Buy: If you haven’t already bought in on Adonis Medina, you might want to do that now. He will probably be 4th or 5th on most prospect lists this offseason which will obscure the fact that he is not only a Top 100 prospect, but may be close to a Top 50 prospect. He does not have Sanchez’s raw stuff, and he is a bit older. However, he has plenty of fastball and his feel for pitching and secondary pitches are better. He profiles as a #3 starter with 3 plus or better pitches, but there is enough here that he could be a low end #2 if things go perfect.
Sell: It is hard to know what still has value, so sell Alberto Tirado and Dylan Cozens if you have any stock left, but those probably both have already cratered. As for guys riding high to sell. I don’t think J.D. Hammer will be on many lists this year, but he is currently on MLB’s top 30 and his name is said a lot. I think he could be a fine reliever, maybe even a setup guy, but the control doesn’t appear to be sharp and the stuff just isn’t that special when compared to the modern MLB reliever.
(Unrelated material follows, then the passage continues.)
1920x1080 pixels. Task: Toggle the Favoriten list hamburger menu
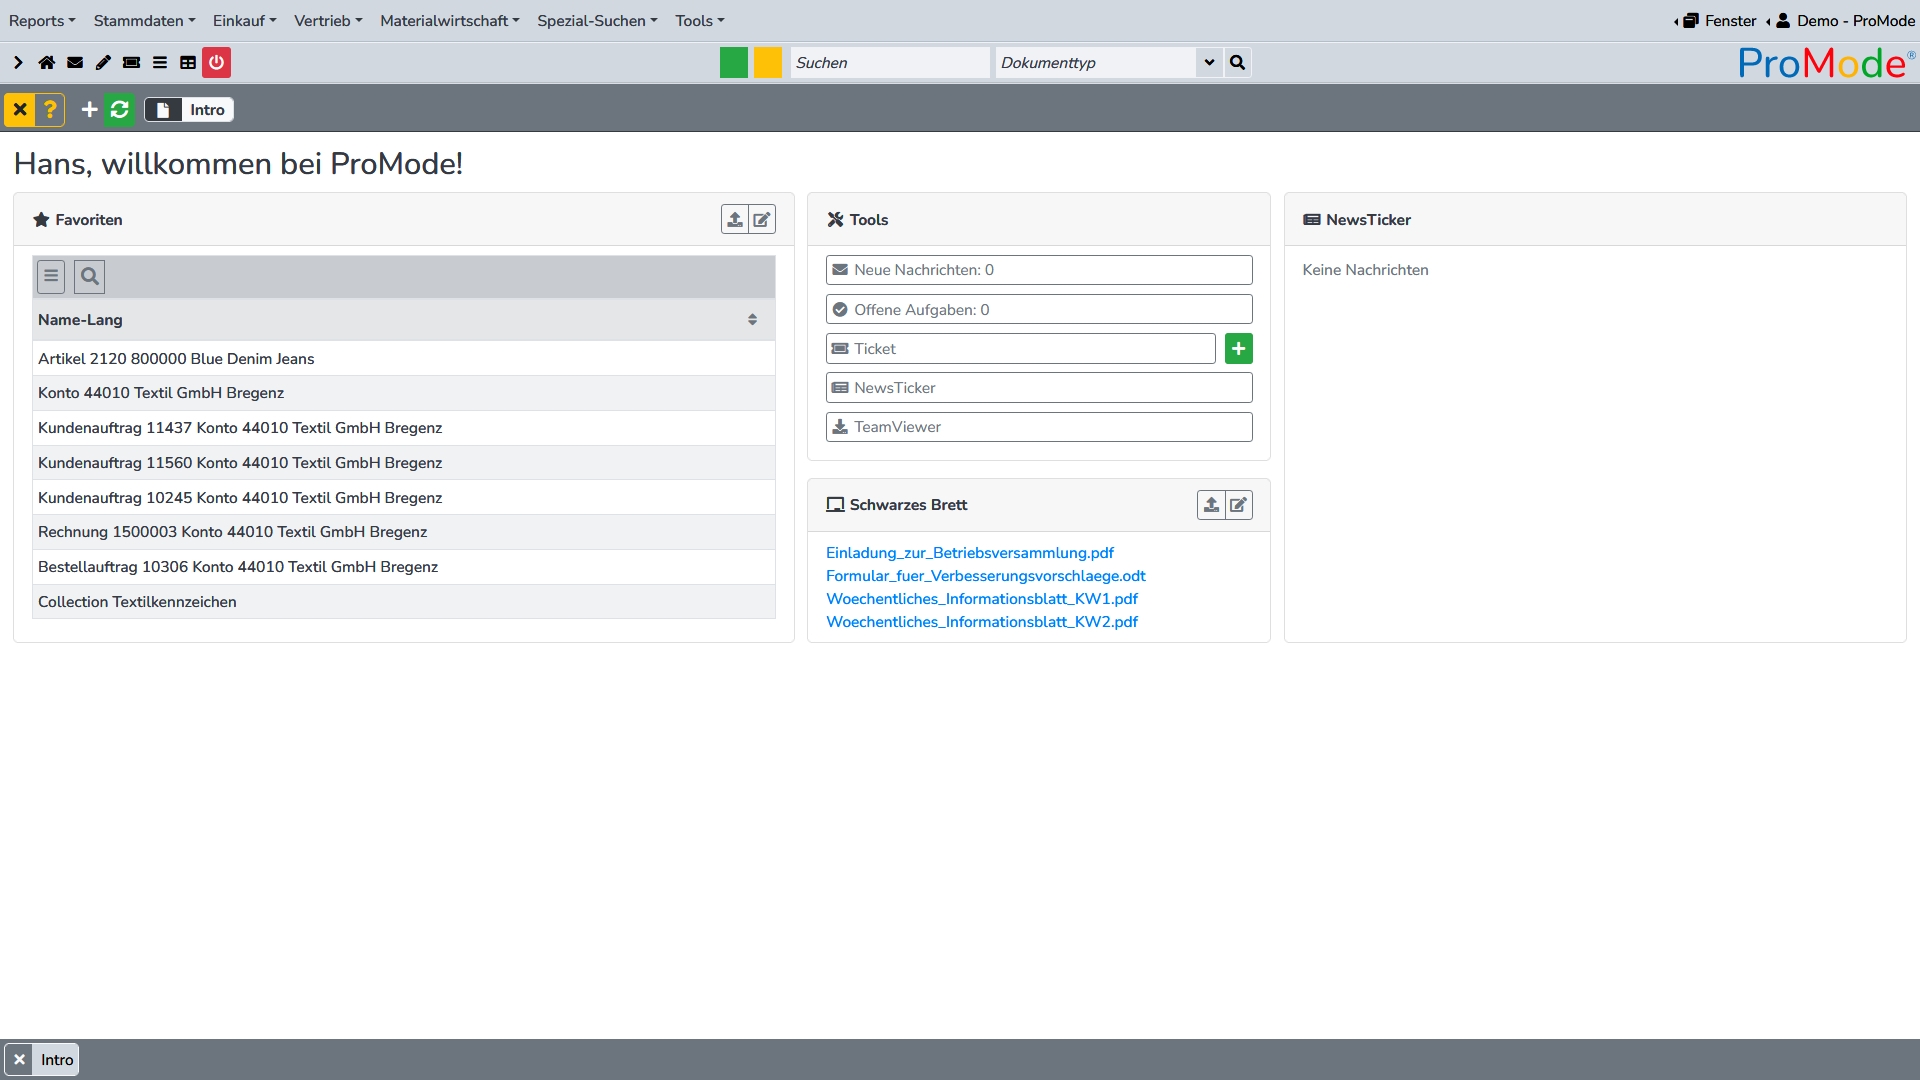[x=51, y=277]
There is so much that can go wrong between hi-A and the majors that I am just not going to buy in if people are selling him highly.
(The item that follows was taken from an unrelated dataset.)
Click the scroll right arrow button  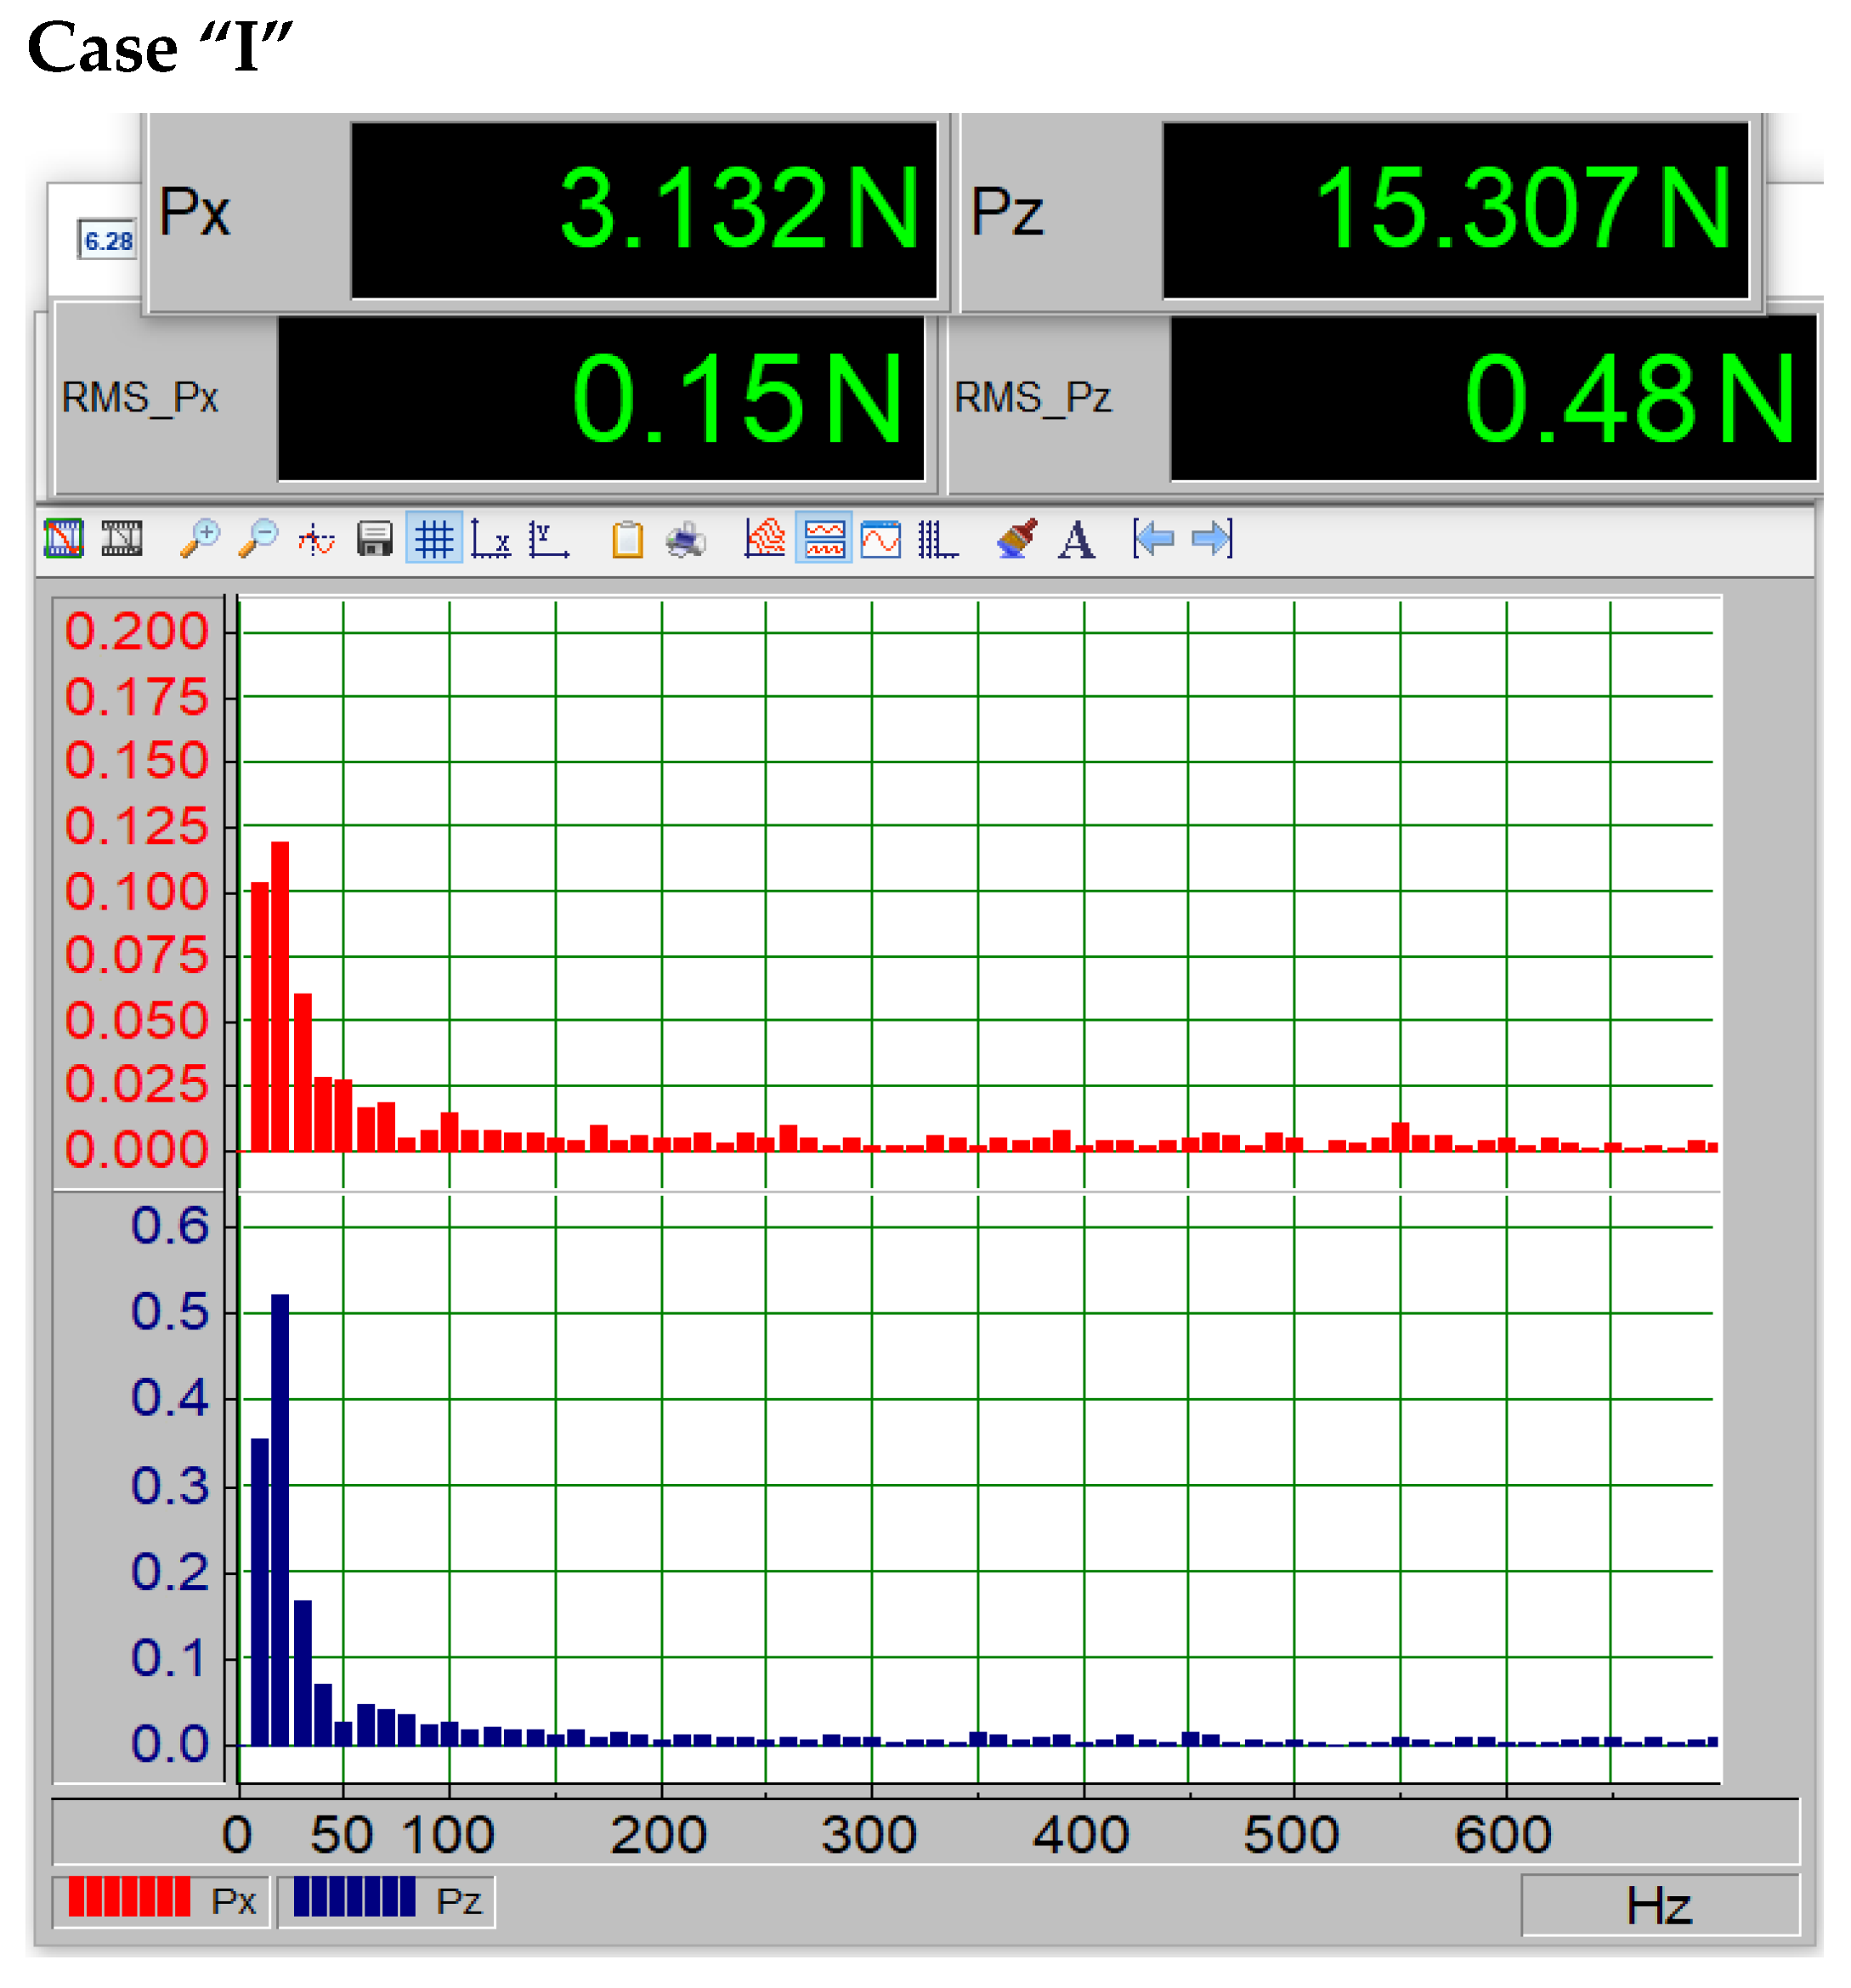point(1212,540)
@dbmagazine: With the offensive core mostly falling into place, should Klentak abandon the org/his philosophy and buy top-level pitching w/ longterm deals when/if available?
Abandon the philosophy is a bit drastic, but should they look to buy pitching? Yes, and I think they will. I don’t think the Phillies expected the hitting to out pace the pitching by this much and the pitching development outside of Aaron Nola has certainly been a disappointment. I don’t think any of this wave of pitching outside of Nola and Vince Velasquez had realistic upside greater than a #4 starter (maybe a low end #3), so they still would be looking for high end pitching regardless. The thing right now is that they need a front line starter and they need depth. My personal choice on the depth would be to keep with the 1 year trade deals and see what it would take for the Blue Jays to part with J.A. Happ who is both good and left handed. As for what kind of pitching to buy, I would much rather spend in prospects or money to get a top guy than to get a bunch of smaller pieces. Right now in free agency that is maybe Yu Darvish, but might not even be him. On the trade front it is the usual names who may be available like Gerrit Cole, Chris Archer, and Marcus Stroman. It is hard to predict who will be available, but if someone young and could hits the market, they should move on it.